- Aim of the task
Quote each of the records below word for word.

- Source material
## Begin

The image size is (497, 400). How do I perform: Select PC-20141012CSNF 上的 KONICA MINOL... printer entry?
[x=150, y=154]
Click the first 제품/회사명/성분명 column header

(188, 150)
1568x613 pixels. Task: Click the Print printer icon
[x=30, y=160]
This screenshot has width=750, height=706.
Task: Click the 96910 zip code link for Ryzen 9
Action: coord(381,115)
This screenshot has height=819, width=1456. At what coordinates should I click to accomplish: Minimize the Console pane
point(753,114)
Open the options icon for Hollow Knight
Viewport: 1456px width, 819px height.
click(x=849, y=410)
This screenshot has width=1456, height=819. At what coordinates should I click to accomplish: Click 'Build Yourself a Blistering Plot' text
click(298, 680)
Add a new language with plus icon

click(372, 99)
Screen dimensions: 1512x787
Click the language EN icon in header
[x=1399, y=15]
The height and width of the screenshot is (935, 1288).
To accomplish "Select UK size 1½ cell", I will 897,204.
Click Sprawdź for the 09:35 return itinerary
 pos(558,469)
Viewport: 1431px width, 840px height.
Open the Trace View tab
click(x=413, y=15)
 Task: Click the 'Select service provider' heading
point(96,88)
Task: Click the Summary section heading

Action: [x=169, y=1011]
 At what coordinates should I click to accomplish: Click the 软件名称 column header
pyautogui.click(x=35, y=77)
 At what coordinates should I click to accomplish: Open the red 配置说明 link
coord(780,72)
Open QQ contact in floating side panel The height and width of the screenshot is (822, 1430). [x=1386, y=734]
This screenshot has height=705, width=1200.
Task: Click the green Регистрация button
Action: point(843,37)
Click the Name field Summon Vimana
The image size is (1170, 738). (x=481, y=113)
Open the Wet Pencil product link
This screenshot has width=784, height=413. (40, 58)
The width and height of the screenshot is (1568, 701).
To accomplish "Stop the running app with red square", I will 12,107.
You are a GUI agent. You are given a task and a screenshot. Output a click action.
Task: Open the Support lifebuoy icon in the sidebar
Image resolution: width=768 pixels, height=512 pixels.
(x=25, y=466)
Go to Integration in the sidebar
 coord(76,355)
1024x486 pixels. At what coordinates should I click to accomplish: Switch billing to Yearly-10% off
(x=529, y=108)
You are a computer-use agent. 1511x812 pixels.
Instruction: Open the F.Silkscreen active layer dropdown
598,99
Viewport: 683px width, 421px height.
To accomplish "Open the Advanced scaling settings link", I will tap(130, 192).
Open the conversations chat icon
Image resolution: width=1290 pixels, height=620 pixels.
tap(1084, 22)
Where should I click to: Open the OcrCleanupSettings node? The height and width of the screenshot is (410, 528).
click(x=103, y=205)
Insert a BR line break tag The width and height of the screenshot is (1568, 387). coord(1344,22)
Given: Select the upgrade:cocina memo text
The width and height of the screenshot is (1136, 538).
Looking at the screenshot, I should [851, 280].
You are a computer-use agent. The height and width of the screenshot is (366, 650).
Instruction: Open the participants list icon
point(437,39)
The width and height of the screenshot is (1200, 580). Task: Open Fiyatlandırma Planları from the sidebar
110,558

## End

- Solution below
The image size is (497, 400). How do I perform: Select PC-20141012CSNF 上的 KONICA MINOL... printer entry?
[x=150, y=154]
Click the first 제품/회사명/성분명 column header

(188, 150)
1568x613 pixels. Task: Click the Print printer icon
[x=30, y=160]
This screenshot has width=750, height=706.
Task: Click the 96910 zip code link for Ryzen 9
Action: coord(381,115)
This screenshot has height=819, width=1456. At what coordinates should I click to accomplish: Minimize the Console pane
point(753,114)
Open the options icon for Hollow Knight
Viewport: 1456px width, 819px height.
click(x=849, y=410)
This screenshot has width=1456, height=819. At what coordinates should I click to accomplish: Click 'Build Yourself a Blistering Plot' text
click(298, 680)
Add a new language with plus icon

click(372, 99)
Screen dimensions: 1512x787
Click the language EN icon in header
[x=1399, y=15]
The height and width of the screenshot is (935, 1288).
To accomplish "Select UK size 1½ cell", I will 897,204.
Click Sprawdź for the 09:35 return itinerary
 pos(558,469)
Viewport: 1431px width, 840px height.
Open the Trace View tab
click(x=413, y=15)
 Task: Click the 'Select service provider' heading
point(96,88)
Task: Click the Summary section heading

Action: [x=169, y=1011]
 At what coordinates should I click to accomplish: Click the 软件名称 column header
pyautogui.click(x=35, y=77)
 At what coordinates should I click to accomplish: Open the red 配置说明 link
coord(780,72)
Open QQ contact in floating side panel The height and width of the screenshot is (822, 1430). [x=1386, y=734]
This screenshot has height=705, width=1200.
Task: Click the green Регистрация button
Action: point(843,37)
Click the Name field Summon Vimana
The image size is (1170, 738). (x=481, y=113)
Open the Wet Pencil product link
This screenshot has width=784, height=413. (40, 58)
The width and height of the screenshot is (1568, 701).
To accomplish "Stop the running app with red square", I will 12,107.
You are a GUI agent. You are given a task and a screenshot. Output a click action.
Task: Open the Support lifebuoy icon in the sidebar
Image resolution: width=768 pixels, height=512 pixels.
(x=25, y=466)
Go to Integration in the sidebar
 coord(76,355)
1024x486 pixels. At what coordinates should I click to accomplish: Switch billing to Yearly-10% off
(x=529, y=108)
You are a computer-use agent. 1511x812 pixels.
Instruction: Open the F.Silkscreen active layer dropdown
598,99
Viewport: 683px width, 421px height.
To accomplish "Open the Advanced scaling settings link", I will tap(130, 192).
Open the conversations chat icon
Image resolution: width=1290 pixels, height=620 pixels.
tap(1084, 22)
Where should I click to: Open the OcrCleanupSettings node? The height and width of the screenshot is (410, 528).
click(x=103, y=205)
Insert a BR line break tag The width and height of the screenshot is (1568, 387). coord(1344,22)
Given: Select the upgrade:cocina memo text
The width and height of the screenshot is (1136, 538).
Looking at the screenshot, I should [851, 280].
You are a computer-use agent. The height and width of the screenshot is (366, 650).
Instruction: Open the participants list icon
point(437,39)
The width and height of the screenshot is (1200, 580). Task: Open Fiyatlandırma Planları from the sidebar
110,558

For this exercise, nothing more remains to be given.